[Supplied material Boundary: Start]
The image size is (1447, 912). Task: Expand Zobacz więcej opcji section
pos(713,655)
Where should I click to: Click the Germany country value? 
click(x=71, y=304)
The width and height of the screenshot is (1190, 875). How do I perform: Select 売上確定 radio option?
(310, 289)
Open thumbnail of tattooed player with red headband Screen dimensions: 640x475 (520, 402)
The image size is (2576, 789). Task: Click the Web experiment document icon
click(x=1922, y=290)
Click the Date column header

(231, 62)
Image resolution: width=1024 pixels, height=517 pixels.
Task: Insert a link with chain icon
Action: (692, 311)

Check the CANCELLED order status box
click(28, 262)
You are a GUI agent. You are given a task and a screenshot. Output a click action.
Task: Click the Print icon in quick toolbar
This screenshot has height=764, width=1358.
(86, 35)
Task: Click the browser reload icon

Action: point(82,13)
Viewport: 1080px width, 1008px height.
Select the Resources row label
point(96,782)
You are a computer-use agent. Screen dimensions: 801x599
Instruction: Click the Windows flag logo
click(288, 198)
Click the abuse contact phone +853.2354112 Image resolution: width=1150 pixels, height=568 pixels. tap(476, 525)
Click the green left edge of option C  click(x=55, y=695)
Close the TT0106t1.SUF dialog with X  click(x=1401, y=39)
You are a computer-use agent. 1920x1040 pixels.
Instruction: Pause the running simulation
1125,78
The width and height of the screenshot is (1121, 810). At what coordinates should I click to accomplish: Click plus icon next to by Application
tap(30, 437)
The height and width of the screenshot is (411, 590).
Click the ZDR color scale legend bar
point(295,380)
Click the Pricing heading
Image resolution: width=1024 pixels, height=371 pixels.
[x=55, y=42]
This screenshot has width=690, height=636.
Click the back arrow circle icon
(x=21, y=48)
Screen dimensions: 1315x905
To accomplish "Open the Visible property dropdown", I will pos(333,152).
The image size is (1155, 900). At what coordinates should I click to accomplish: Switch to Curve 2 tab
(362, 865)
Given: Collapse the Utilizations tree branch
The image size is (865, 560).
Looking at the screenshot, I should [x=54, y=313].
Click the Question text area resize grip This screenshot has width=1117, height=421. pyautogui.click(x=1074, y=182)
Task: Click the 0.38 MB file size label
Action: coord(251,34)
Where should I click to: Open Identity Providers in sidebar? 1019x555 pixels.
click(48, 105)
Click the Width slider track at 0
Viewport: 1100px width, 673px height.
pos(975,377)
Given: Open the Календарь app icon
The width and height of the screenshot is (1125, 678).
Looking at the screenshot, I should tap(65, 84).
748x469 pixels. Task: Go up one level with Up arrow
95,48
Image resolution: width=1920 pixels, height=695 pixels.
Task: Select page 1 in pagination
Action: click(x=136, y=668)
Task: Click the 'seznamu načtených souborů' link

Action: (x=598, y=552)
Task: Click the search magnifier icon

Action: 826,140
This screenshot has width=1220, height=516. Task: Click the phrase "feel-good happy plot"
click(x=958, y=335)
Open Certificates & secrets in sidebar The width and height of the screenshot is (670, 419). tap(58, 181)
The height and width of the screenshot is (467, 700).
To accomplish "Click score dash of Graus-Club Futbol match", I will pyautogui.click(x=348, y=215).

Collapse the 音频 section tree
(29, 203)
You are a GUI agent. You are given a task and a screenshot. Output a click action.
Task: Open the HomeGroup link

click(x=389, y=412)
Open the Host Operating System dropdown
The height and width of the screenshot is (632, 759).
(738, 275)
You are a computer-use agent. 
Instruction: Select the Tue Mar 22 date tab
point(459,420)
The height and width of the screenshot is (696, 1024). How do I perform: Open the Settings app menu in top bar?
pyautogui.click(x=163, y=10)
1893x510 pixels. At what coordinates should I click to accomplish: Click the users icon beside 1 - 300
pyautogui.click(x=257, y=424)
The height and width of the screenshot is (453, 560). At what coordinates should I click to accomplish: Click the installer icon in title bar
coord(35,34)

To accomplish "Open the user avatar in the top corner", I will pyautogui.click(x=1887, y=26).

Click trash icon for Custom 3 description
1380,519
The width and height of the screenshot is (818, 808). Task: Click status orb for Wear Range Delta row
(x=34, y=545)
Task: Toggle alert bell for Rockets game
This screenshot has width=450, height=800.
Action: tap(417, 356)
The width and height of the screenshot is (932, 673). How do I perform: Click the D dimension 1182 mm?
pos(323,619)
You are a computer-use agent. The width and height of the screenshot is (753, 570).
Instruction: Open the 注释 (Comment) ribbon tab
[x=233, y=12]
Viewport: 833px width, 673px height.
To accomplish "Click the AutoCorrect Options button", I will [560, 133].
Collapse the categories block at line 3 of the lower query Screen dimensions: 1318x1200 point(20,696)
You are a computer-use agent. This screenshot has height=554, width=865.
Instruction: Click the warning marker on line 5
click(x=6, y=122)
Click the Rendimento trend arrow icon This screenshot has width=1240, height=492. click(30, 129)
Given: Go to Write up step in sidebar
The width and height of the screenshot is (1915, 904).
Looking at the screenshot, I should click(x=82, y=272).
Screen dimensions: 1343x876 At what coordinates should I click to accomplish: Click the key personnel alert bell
[Supplied material Boundary: End]
• **Assignment**:
Please retype each entry above exactly as it is written.

• **Task result**:
The image size is (1447, 912). Task: Expand Zobacz więcej opcji section
pos(713,655)
Where should I click to: Click the Germany country value? 
click(x=71, y=304)
The width and height of the screenshot is (1190, 875). How do I perform: Select 売上確定 radio option?
(310, 289)
Open thumbnail of tattooed player with red headband Screen dimensions: 640x475 (520, 402)
The image size is (2576, 789). Task: Click the Web experiment document icon
click(x=1922, y=290)
Click the Date column header

(231, 62)
Image resolution: width=1024 pixels, height=517 pixels.
Task: Insert a link with chain icon
Action: (692, 311)

Check the CANCELLED order status box
click(28, 262)
You are a GUI agent. You are given a task and a screenshot. Output a click action.
Task: Click the Print icon in quick toolbar
This screenshot has height=764, width=1358.
(86, 35)
Task: Click the browser reload icon

Action: point(82,13)
Viewport: 1080px width, 1008px height.
Select the Resources row label
point(96,782)
You are a computer-use agent. Screen dimensions: 801x599
Instruction: Click the Windows flag logo
click(288, 198)
Click the abuse contact phone +853.2354112 Image resolution: width=1150 pixels, height=568 pixels. tap(476, 525)
Click the green left edge of option C  click(x=55, y=695)
Close the TT0106t1.SUF dialog with X  click(x=1401, y=39)
You are a computer-use agent. 1920x1040 pixels.
Instruction: Pause the running simulation
1125,78
The width and height of the screenshot is (1121, 810). At what coordinates should I click to accomplish: Click plus icon next to by Application
tap(30, 437)
The height and width of the screenshot is (411, 590).
Click the ZDR color scale legend bar
point(295,380)
Click the Pricing heading
Image resolution: width=1024 pixels, height=371 pixels.
[x=55, y=42]
This screenshot has width=690, height=636.
Click the back arrow circle icon
(x=21, y=48)
Screen dimensions: 1315x905
To accomplish "Open the Visible property dropdown", I will pos(333,152).
The image size is (1155, 900). At what coordinates should I click to accomplish: Switch to Curve 2 tab
(362, 865)
Given: Collapse the Utilizations tree branch
The image size is (865, 560).
Looking at the screenshot, I should [x=54, y=313].
Click the Question text area resize grip This screenshot has width=1117, height=421. pyautogui.click(x=1074, y=182)
Task: Click the 0.38 MB file size label
Action: coord(251,34)
Where should I click to: Open Identity Providers in sidebar? 1019x555 pixels.
click(48, 105)
Click the Width slider track at 0
Viewport: 1100px width, 673px height.
pos(975,377)
Given: Open the Календарь app icon
The width and height of the screenshot is (1125, 678).
Looking at the screenshot, I should tap(65, 84).
748x469 pixels. Task: Go up one level with Up arrow
95,48
Image resolution: width=1920 pixels, height=695 pixels.
Task: Select page 1 in pagination
Action: click(x=136, y=668)
Task: Click the 'seznamu načtených souborů' link

Action: (x=598, y=552)
Task: Click the search magnifier icon

Action: 826,140
This screenshot has width=1220, height=516. Task: Click the phrase "feel-good happy plot"
click(x=958, y=335)
Open Certificates & secrets in sidebar The width and height of the screenshot is (670, 419). tap(58, 181)
The height and width of the screenshot is (467, 700).
To accomplish "Click score dash of Graus-Club Futbol match", I will pyautogui.click(x=348, y=215).

Collapse the 音频 section tree
(29, 203)
You are a GUI agent. You are given a task and a screenshot. Output a click action.
Task: Open the HomeGroup link

click(x=389, y=412)
Open the Host Operating System dropdown
The height and width of the screenshot is (632, 759).
(738, 275)
You are a computer-use agent. 
Instruction: Select the Tue Mar 22 date tab
point(459,420)
The height and width of the screenshot is (696, 1024). How do I perform: Open the Settings app menu in top bar?
pyautogui.click(x=163, y=10)
1893x510 pixels. At what coordinates should I click to accomplish: Click the users icon beside 1 - 300
pyautogui.click(x=257, y=424)
The height and width of the screenshot is (453, 560). At what coordinates should I click to accomplish: Click the installer icon in title bar
coord(35,34)

To accomplish "Open the user avatar in the top corner", I will pyautogui.click(x=1887, y=26).

Click trash icon for Custom 3 description
1380,519
The width and height of the screenshot is (818, 808). Task: Click status orb for Wear Range Delta row
(x=34, y=545)
Task: Toggle alert bell for Rockets game
This screenshot has width=450, height=800.
Action: tap(417, 356)
The width and height of the screenshot is (932, 673). How do I perform: Click the D dimension 1182 mm?
pos(323,619)
You are a computer-use agent. The width and height of the screenshot is (753, 570).
Instruction: Open the 注释 (Comment) ribbon tab
[x=233, y=12]
Viewport: 833px width, 673px height.
To accomplish "Click the AutoCorrect Options button", I will [560, 133].
Collapse the categories block at line 3 of the lower query Screen dimensions: 1318x1200 point(20,696)
You are a computer-use agent. This screenshot has height=554, width=865.
Instruction: Click the warning marker on line 5
click(x=6, y=122)
Click the Rendimento trend arrow icon This screenshot has width=1240, height=492. click(30, 129)
Given: Go to Write up step in sidebar
The width and height of the screenshot is (1915, 904).
Looking at the screenshot, I should click(x=82, y=272).
Screen dimensions: 1343x876 At what coordinates should I click to accomplish: Click the key personnel alert bell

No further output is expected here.